◆ Work to be completed:
Return the lines below exactly, starting with the line that contains "Open the Perspective viewport dropdown" and stopping after the last line.

◆ Source records:
============================================================
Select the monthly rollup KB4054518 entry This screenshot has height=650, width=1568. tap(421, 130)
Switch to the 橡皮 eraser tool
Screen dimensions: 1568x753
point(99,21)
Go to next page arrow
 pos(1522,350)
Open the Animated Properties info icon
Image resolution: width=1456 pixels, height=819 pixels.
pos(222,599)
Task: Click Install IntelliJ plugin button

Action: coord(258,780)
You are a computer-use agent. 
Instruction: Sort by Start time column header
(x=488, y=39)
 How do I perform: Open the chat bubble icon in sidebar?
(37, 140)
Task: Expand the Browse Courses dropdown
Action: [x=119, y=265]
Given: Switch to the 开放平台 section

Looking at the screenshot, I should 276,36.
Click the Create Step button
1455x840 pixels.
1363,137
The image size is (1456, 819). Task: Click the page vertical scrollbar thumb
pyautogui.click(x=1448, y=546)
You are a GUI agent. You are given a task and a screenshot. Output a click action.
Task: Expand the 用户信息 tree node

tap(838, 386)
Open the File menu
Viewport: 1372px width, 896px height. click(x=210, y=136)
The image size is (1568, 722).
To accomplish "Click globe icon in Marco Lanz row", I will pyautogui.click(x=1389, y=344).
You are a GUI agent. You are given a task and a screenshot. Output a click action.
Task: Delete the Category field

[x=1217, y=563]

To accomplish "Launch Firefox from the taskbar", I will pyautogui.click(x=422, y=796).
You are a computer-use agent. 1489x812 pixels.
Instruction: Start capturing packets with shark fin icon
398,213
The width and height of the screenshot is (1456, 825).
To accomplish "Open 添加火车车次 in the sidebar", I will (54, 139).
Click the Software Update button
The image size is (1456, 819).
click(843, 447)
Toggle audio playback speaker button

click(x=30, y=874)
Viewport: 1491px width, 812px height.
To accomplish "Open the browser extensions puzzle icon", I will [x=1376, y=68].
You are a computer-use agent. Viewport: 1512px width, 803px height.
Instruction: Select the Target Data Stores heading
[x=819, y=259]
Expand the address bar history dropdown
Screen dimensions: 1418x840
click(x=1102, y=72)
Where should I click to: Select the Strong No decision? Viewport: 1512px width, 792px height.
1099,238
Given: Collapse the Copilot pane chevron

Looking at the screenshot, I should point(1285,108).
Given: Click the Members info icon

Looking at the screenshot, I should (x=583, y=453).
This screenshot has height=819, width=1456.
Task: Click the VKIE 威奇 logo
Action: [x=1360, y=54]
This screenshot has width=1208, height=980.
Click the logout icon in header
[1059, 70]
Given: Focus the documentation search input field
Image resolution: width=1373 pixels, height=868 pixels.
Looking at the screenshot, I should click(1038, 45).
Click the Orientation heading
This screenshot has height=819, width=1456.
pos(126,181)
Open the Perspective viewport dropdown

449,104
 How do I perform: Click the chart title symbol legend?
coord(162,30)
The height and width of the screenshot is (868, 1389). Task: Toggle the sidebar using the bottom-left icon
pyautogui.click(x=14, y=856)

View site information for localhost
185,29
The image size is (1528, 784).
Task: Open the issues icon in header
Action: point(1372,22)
============================================================
◆ Response for this exercise:
Open the Perspective viewport dropdown

449,104
 How do I perform: Click the chart title symbol legend?
coord(162,30)
The height and width of the screenshot is (868, 1389). Task: Toggle the sidebar using the bottom-left icon
pyautogui.click(x=14, y=856)

View site information for localhost
185,29
The image size is (1528, 784).
Task: Open the issues icon in header
Action: point(1372,22)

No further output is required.